The recently finalized Clean Power Plan is an essential tool in addressing climate change and a step forward in protecting children’s health.

As an advocate for healthy kids, I embrace the Clean Power Plan as a powerful means to help ensure a safe environment for current and future generations of children in Montana, across the country, and around the world.

Congress passed the Clean Air Act in 1970. By 1990, the Clean Air Act prevented 205,000 premature deaths, 18 million childhood respiratory illnesses and the loss of 10.4 million IQ points for children from lead exposure. The Clean Air Act is now being extended and the Clean Power Plan will help curtail climate change by cutting carbon pollution from its biggest source — power plants. Power plants are the largest U.S. carbon pollution source and generate approximately one-third of all U.S. greenhouse gas pollution.

Any discussion of the Clean Power Plan and a state implementation strategy must include the public health benefits that will result. The World Health Organization estimates that over 80 percent of the current health burden from the changing climate is on children younger than 5 years old. This is due both to children’s small size and the nature of their growth and development.

When it comes to air pollution, kids are more vulnerable than adults. Children breathe faster, taking more air into their lungs as compared to adults, spend more time outdoors, and their lungs are still developing. Outdoor air pollution is linked to respiratory problems in children including decreased lung function, coughing, wheezing, more frequent respiratory illnesses and asthma. Reducing carbon pollution will help to make our environment healthier for children and avoid child lung disease.

As a Montana pediatrician, I am concerned about the health effects of climate change on children, and I personally see how climate change impacts the children I care for in my practice. Since the early 1980s, the length and severity of our wildfire season has increased significantly. Children are more likely than adults to be negatively affected by smoky air.

Over 15,000 children in Montana suffer from asthma. Asthma rates have risen over the years. Given that poor air quality is a trigger for asthma exacerbation, children in our communities are already bearing a significant health burden that is worsened by climate change. For children with asthma, exercise and outdoor play can be unsafe instead of healthy. These kids deserve all the help we can give them.
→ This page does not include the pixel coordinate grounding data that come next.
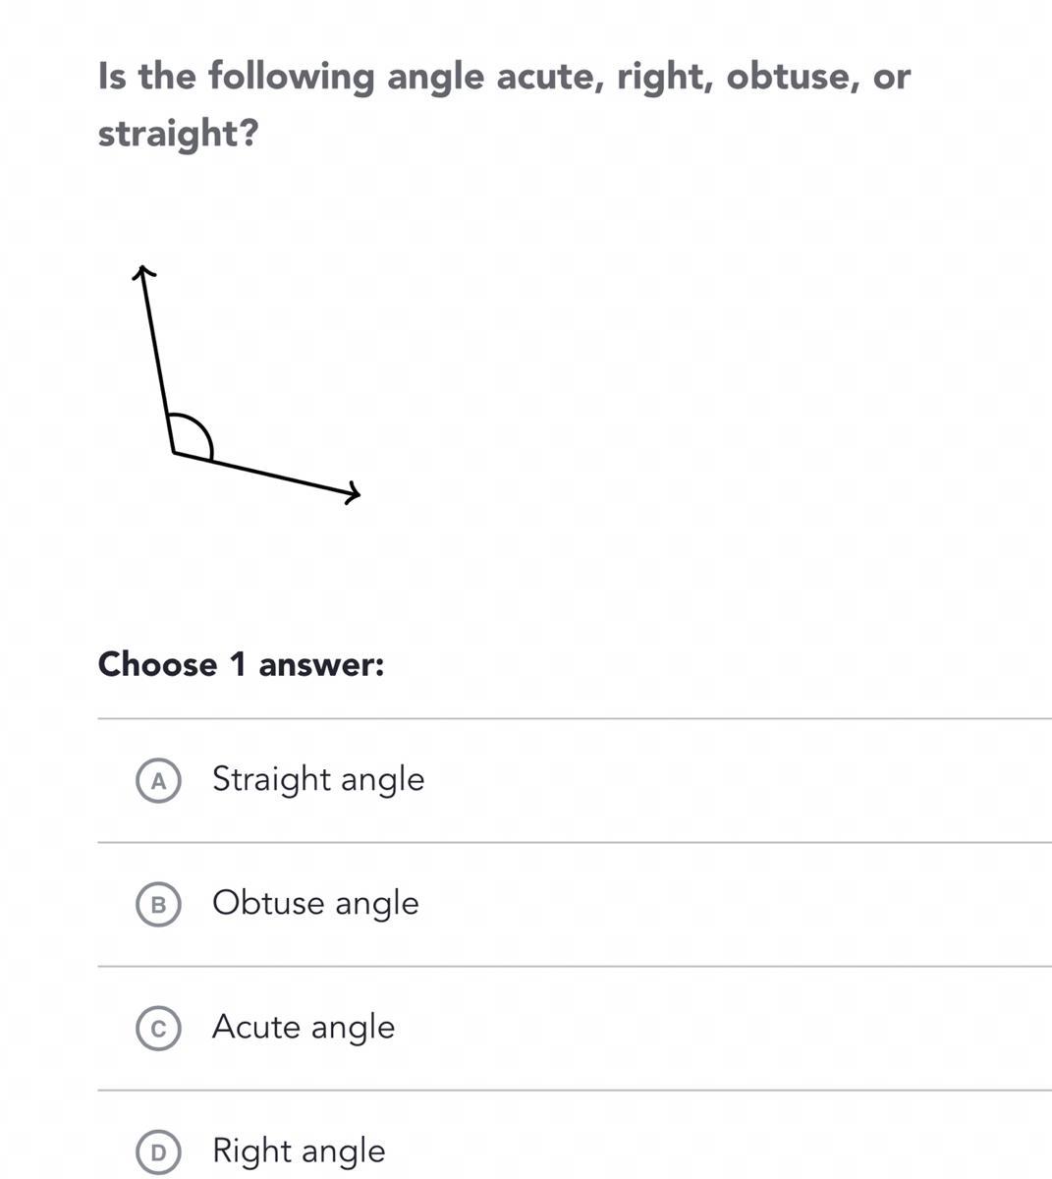1052x1179 pixels.
Task: Pick the "Right angle" answer label
Action: tap(299, 1151)
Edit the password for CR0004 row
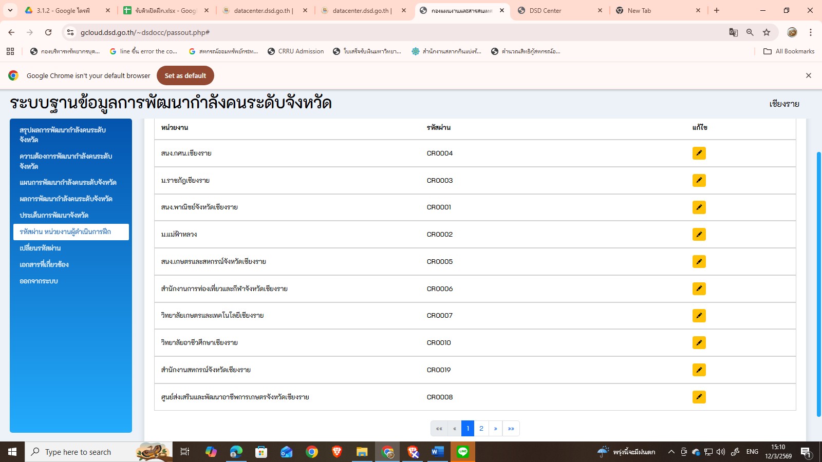Screen dimensions: 822x462 [x=699, y=153]
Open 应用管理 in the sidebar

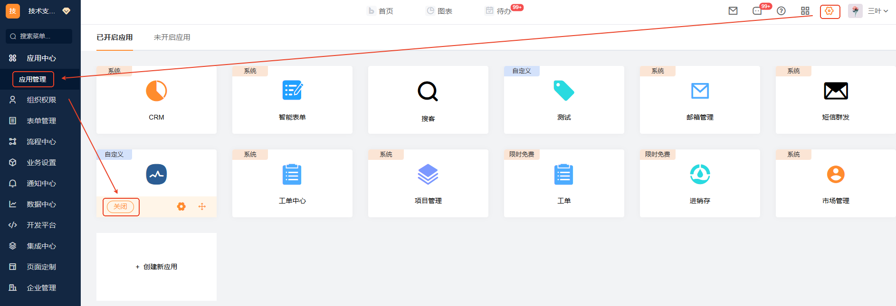[33, 79]
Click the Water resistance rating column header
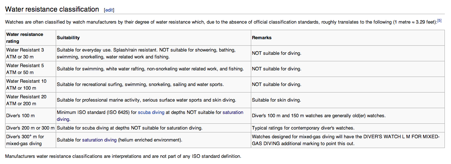This screenshot has width=451, height=164. pos(25,38)
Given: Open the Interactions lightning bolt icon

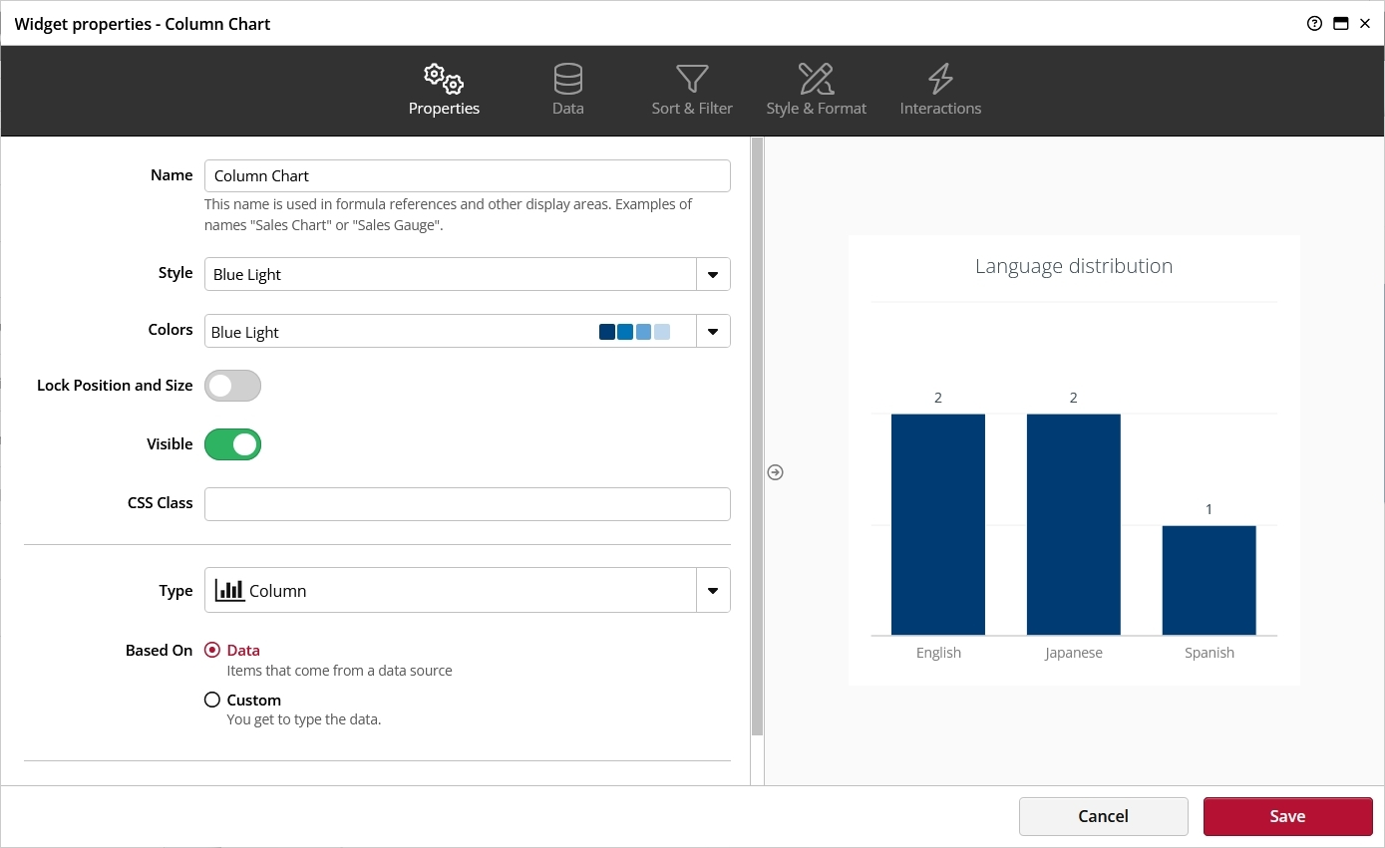Looking at the screenshot, I should (x=940, y=79).
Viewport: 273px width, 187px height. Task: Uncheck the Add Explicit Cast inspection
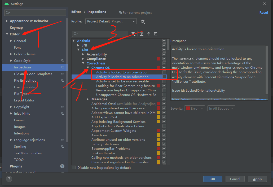[x=164, y=117]
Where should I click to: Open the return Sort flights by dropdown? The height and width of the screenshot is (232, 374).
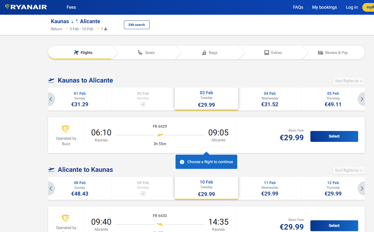click(349, 170)
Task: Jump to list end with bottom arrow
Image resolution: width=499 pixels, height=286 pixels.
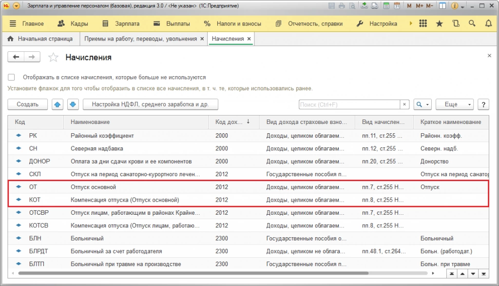Action: (484, 273)
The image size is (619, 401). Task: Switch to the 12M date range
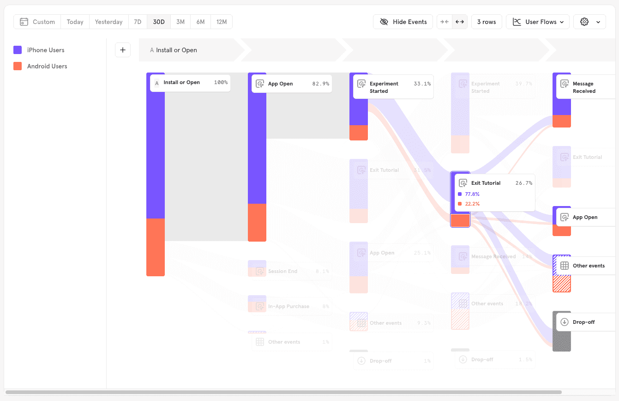[x=222, y=22]
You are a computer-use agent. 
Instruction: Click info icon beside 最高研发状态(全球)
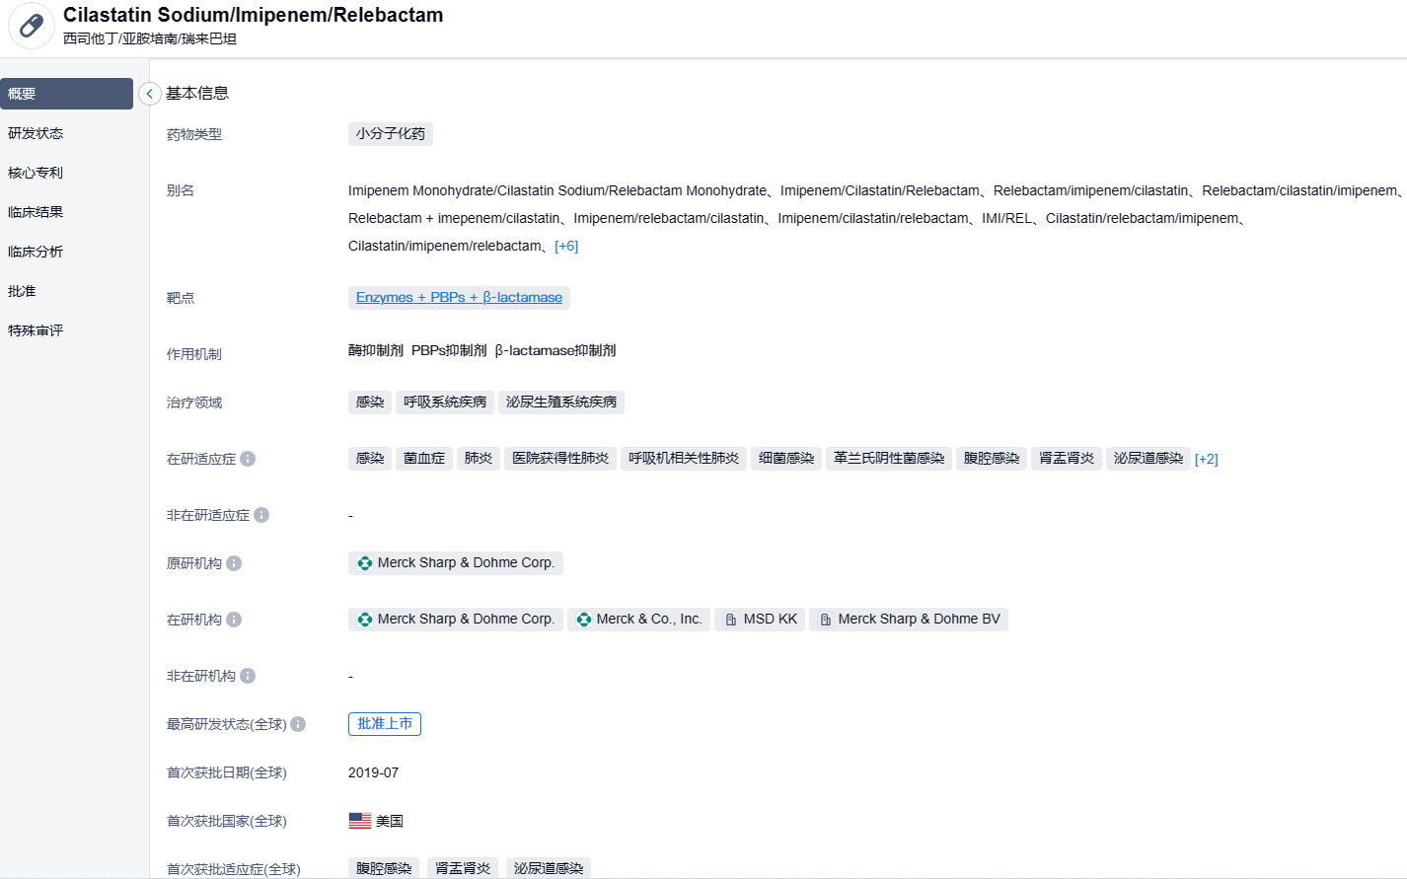(x=298, y=724)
Reducing carbon pollution from power plants will also reduce other air pollutants including particulate matter pollution, which has significant negative health effects, especially for kids, seniors, and individuals with heart and lung disease. It is estimated that the Clean Power Plan, when fully implemented, will decrease by 70 percent the pollutants that contribute to soot and smog resulting in 6,600 fewer premature deaths, 150,000 fewer asthma attacks and 180,000 fewer missed days of school.

 As parents, health-care professionals, educators, and policy makers, we make daily choices to help our children stay safe and healthy. Equally important are the choices we make regarding the quality of air that our kids are breathing.

In developing a Montana-made strategy for complying with the Clean Power Plan’s carbon pollution limits, our state has a tremendous opportunity to better protect children, and all Montanans. If we are serious in our collective commitment to the health and well-being of Montana children and families, we must be dedicated to creating a compliance strategy that emphasizes clean energy and energy efficiency and that is most protective of public health.

With clean, renewable energy options at our fingertips, the state of Montana can and must achieve the required carbon pollution reductions as quickly as possible. Together we can bring our children a world that is a bit greener and a bit healthier.


Pepper Henyon, a Bozeman pediatrician, is president, of the Montana Chapter of the American Academy of Pediatrics.